◆ Exercise description ◆
Print out the records that follow, exactly and completely.

Collected data
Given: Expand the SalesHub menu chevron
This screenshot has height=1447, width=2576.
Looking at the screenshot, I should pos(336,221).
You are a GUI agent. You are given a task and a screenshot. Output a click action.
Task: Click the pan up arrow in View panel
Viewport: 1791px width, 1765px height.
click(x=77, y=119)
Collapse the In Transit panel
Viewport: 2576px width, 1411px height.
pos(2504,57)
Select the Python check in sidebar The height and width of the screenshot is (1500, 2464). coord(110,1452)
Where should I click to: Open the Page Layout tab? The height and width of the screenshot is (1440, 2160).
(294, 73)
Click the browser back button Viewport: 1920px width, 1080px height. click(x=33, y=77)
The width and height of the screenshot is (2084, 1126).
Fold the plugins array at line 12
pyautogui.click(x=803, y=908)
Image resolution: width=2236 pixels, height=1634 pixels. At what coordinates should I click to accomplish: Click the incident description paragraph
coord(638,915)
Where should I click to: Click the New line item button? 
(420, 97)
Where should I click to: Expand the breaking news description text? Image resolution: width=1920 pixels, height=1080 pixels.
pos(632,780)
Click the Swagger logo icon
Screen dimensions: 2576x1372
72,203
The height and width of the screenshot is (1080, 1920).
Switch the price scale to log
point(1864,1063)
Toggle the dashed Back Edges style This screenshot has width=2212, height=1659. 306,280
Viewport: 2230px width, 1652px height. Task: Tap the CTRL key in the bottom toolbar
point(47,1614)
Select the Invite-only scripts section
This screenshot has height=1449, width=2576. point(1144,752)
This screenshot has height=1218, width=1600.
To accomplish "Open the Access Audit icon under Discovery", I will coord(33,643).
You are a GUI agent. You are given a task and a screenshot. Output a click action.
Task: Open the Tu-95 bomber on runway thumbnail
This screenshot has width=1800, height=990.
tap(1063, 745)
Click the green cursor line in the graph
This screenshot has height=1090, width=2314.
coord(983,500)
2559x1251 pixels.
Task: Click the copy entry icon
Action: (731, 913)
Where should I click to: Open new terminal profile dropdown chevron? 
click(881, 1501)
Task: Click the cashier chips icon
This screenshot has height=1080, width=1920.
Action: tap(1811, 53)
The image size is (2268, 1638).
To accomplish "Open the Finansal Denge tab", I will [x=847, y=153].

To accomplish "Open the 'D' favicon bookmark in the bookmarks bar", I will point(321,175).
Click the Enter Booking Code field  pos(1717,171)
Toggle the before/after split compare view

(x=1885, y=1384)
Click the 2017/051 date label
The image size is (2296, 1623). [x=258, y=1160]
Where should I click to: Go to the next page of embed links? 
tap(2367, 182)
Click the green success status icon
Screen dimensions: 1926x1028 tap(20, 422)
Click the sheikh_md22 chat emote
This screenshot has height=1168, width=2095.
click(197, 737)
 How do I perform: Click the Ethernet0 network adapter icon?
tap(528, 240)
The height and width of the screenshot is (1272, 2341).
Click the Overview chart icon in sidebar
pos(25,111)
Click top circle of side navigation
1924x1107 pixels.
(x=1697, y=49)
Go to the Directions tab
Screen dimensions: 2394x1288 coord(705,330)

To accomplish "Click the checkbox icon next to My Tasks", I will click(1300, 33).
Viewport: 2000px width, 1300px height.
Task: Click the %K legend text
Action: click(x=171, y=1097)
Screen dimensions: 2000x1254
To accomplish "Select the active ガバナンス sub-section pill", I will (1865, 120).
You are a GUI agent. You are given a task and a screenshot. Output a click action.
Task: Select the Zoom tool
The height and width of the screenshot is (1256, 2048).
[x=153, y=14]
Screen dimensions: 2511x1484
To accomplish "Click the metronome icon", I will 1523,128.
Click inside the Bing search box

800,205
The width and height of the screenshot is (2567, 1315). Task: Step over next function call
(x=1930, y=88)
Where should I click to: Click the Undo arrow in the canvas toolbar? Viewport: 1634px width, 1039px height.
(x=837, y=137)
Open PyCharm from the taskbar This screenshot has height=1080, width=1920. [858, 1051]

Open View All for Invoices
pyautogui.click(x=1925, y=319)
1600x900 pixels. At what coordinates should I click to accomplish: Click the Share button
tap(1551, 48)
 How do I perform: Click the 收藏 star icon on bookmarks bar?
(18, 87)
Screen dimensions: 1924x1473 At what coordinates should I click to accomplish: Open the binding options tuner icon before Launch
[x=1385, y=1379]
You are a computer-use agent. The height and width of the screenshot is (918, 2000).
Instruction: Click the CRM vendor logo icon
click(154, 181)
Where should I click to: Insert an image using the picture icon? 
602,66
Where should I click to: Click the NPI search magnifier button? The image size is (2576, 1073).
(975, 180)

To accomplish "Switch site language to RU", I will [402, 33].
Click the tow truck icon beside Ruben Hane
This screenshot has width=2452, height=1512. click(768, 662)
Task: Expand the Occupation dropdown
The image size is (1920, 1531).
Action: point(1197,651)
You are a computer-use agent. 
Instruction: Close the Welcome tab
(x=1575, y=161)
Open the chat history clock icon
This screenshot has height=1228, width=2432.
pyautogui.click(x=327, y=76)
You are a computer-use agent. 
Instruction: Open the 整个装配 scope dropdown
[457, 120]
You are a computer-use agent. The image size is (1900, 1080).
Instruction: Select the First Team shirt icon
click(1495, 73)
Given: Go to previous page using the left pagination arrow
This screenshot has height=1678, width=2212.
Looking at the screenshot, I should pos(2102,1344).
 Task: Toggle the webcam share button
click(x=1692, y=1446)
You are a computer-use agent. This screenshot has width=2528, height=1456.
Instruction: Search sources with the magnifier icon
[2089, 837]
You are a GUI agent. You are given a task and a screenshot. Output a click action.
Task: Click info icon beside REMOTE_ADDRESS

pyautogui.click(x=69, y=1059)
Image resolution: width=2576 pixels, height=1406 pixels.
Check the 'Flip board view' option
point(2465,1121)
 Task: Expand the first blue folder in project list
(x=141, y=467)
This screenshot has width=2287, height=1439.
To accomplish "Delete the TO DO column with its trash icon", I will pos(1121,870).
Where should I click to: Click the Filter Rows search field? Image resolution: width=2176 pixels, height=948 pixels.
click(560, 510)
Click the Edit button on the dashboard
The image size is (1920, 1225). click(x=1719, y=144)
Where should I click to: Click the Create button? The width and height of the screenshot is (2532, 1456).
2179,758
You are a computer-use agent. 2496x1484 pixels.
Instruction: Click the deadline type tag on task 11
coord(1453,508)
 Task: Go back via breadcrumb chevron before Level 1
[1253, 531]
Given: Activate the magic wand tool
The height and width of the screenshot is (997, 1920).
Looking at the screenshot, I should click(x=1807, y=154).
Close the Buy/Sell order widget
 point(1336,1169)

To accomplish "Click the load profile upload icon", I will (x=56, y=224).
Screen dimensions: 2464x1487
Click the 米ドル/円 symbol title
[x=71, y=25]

◆ Result below ◆
Given: Expand the SalesHub menu chevron
This screenshot has height=1447, width=2576.
Looking at the screenshot, I should pos(336,221).
You are a GUI agent. You are given a task and a screenshot. Output a click action.
Task: Click the pan up arrow in View panel
Viewport: 1791px width, 1765px height.
click(x=77, y=119)
Collapse the In Transit panel
Viewport: 2576px width, 1411px height.
pos(2504,57)
Select the Python check in sidebar The height and width of the screenshot is (1500, 2464). coord(110,1452)
Where should I click to: Open the Page Layout tab? The height and width of the screenshot is (1440, 2160).
(294, 73)
Click the browser back button Viewport: 1920px width, 1080px height. click(x=33, y=77)
The width and height of the screenshot is (2084, 1126).
Fold the plugins array at line 12
pyautogui.click(x=803, y=908)
Image resolution: width=2236 pixels, height=1634 pixels. At what coordinates should I click to accomplish: Click the incident description paragraph
coord(638,915)
Where should I click to: Click the New line item button? 
(420, 97)
Where should I click to: Expand the breaking news description text? Image resolution: width=1920 pixels, height=1080 pixels.
pos(632,780)
Click the Swagger logo icon
Screen dimensions: 2576x1372
72,203
The height and width of the screenshot is (1080, 1920).
Switch the price scale to log
point(1864,1063)
Toggle the dashed Back Edges style This screenshot has width=2212, height=1659. 306,280
Viewport: 2230px width, 1652px height. Task: Tap the CTRL key in the bottom toolbar
point(47,1614)
Select the Invite-only scripts section
This screenshot has height=1449, width=2576. point(1144,752)
This screenshot has height=1218, width=1600.
To accomplish "Open the Access Audit icon under Discovery", I will coord(33,643).
You are a GUI agent. You are given a task and a screenshot. Output a click action.
Task: Open the Tu-95 bomber on runway thumbnail
This screenshot has width=1800, height=990.
tap(1063, 745)
Click the green cursor line in the graph
This screenshot has height=1090, width=2314.
coord(983,500)
2559x1251 pixels.
Task: Click the copy entry icon
Action: (731, 913)
Where should I click to: Open new terminal profile dropdown chevron? 
click(881, 1501)
Task: Click the cashier chips icon
This screenshot has height=1080, width=1920.
Action: tap(1811, 53)
The image size is (2268, 1638).
To accomplish "Open the Finansal Denge tab", I will [x=847, y=153].

To accomplish "Open the 'D' favicon bookmark in the bookmarks bar", I will point(321,175).
Click the Enter Booking Code field  pos(1717,171)
Toggle the before/after split compare view

(x=1885, y=1384)
Click the 2017/051 date label
The image size is (2296, 1623). [x=258, y=1160]
Where should I click to: Go to the next page of embed links? 
tap(2367, 182)
Click the green success status icon
Screen dimensions: 1926x1028 tap(20, 422)
Click the sheikh_md22 chat emote
This screenshot has height=1168, width=2095.
click(197, 737)
 How do I perform: Click the Ethernet0 network adapter icon?
tap(528, 240)
The height and width of the screenshot is (1272, 2341).
Click the Overview chart icon in sidebar
pos(25,111)
Click top circle of side navigation
1924x1107 pixels.
(x=1697, y=49)
Go to the Directions tab
Screen dimensions: 2394x1288 coord(705,330)

To accomplish "Click the checkbox icon next to My Tasks", I will click(1300, 33).
Viewport: 2000px width, 1300px height.
Task: Click the %K legend text
Action: click(x=171, y=1097)
Screen dimensions: 2000x1254
To accomplish "Select the active ガバナンス sub-section pill", I will (1865, 120).
You are a GUI agent. You are given a task and a screenshot. Output a click action.
Task: Select the Zoom tool
The height and width of the screenshot is (1256, 2048).
[x=153, y=14]
Screen dimensions: 2511x1484
To accomplish "Click the metronome icon", I will 1523,128.
Click inside the Bing search box

800,205
The width and height of the screenshot is (2567, 1315). Task: Step over next function call
(x=1930, y=88)
Where should I click to: Click the Undo arrow in the canvas toolbar? Viewport: 1634px width, 1039px height.
(x=837, y=137)
Open PyCharm from the taskbar This screenshot has height=1080, width=1920. [858, 1051]

Open View All for Invoices
pyautogui.click(x=1925, y=319)
1600x900 pixels. At what coordinates should I click to accomplish: Click the Share button
tap(1551, 48)
 How do I perform: Click the 收藏 star icon on bookmarks bar?
(18, 87)
Screen dimensions: 1924x1473 At what coordinates should I click to accomplish: Open the binding options tuner icon before Launch
[x=1385, y=1379]
You are a computer-use agent. The height and width of the screenshot is (918, 2000).
Instruction: Click the CRM vendor logo icon
click(154, 181)
Where should I click to: Insert an image using the picture icon? 
602,66
Where should I click to: Click the NPI search magnifier button? The image size is (2576, 1073).
(975, 180)

To accomplish "Switch site language to RU", I will [402, 33].
Click the tow truck icon beside Ruben Hane
This screenshot has width=2452, height=1512. click(768, 662)
Task: Expand the Occupation dropdown
The image size is (1920, 1531).
Action: point(1197,651)
You are a computer-use agent. 
Instruction: Close the Welcome tab
(x=1575, y=161)
Open the chat history clock icon
This screenshot has height=1228, width=2432.
pyautogui.click(x=327, y=76)
You are a computer-use agent. 
Instruction: Open the 整个装配 scope dropdown
[457, 120]
You are a computer-use agent. The image size is (1900, 1080).
Instruction: Select the First Team shirt icon
click(1495, 73)
Given: Go to previous page using the left pagination arrow
This screenshot has height=1678, width=2212.
Looking at the screenshot, I should pos(2102,1344).
 Task: Toggle the webcam share button
click(x=1692, y=1446)
You are a computer-use agent. This screenshot has width=2528, height=1456.
Instruction: Search sources with the magnifier icon
[2089, 837]
You are a GUI agent. You are given a task and a screenshot. Output a click action.
Task: Click info icon beside REMOTE_ADDRESS

pyautogui.click(x=69, y=1059)
Image resolution: width=2576 pixels, height=1406 pixels.
Check the 'Flip board view' option
point(2465,1121)
 Task: Expand the first blue folder in project list
(x=141, y=467)
This screenshot has width=2287, height=1439.
To accomplish "Delete the TO DO column with its trash icon", I will pos(1121,870).
Where should I click to: Click the Filter Rows search field? Image resolution: width=2176 pixels, height=948 pixels.
click(560, 510)
Click the Edit button on the dashboard
The image size is (1920, 1225). click(x=1719, y=144)
Where should I click to: Click the Create button? The width and height of the screenshot is (2532, 1456).
2179,758
You are a computer-use agent. 2496x1484 pixels.
Instruction: Click the deadline type tag on task 11
coord(1453,508)
 Task: Go back via breadcrumb chevron before Level 1
[1253, 531]
Given: Activate the magic wand tool
The height and width of the screenshot is (997, 1920).
Looking at the screenshot, I should click(x=1807, y=154).
Close the Buy/Sell order widget
 point(1336,1169)

To accomplish "Click the load profile upload icon", I will (x=56, y=224).
Screen dimensions: 2464x1487
Click the 米ドル/円 symbol title
[x=71, y=25]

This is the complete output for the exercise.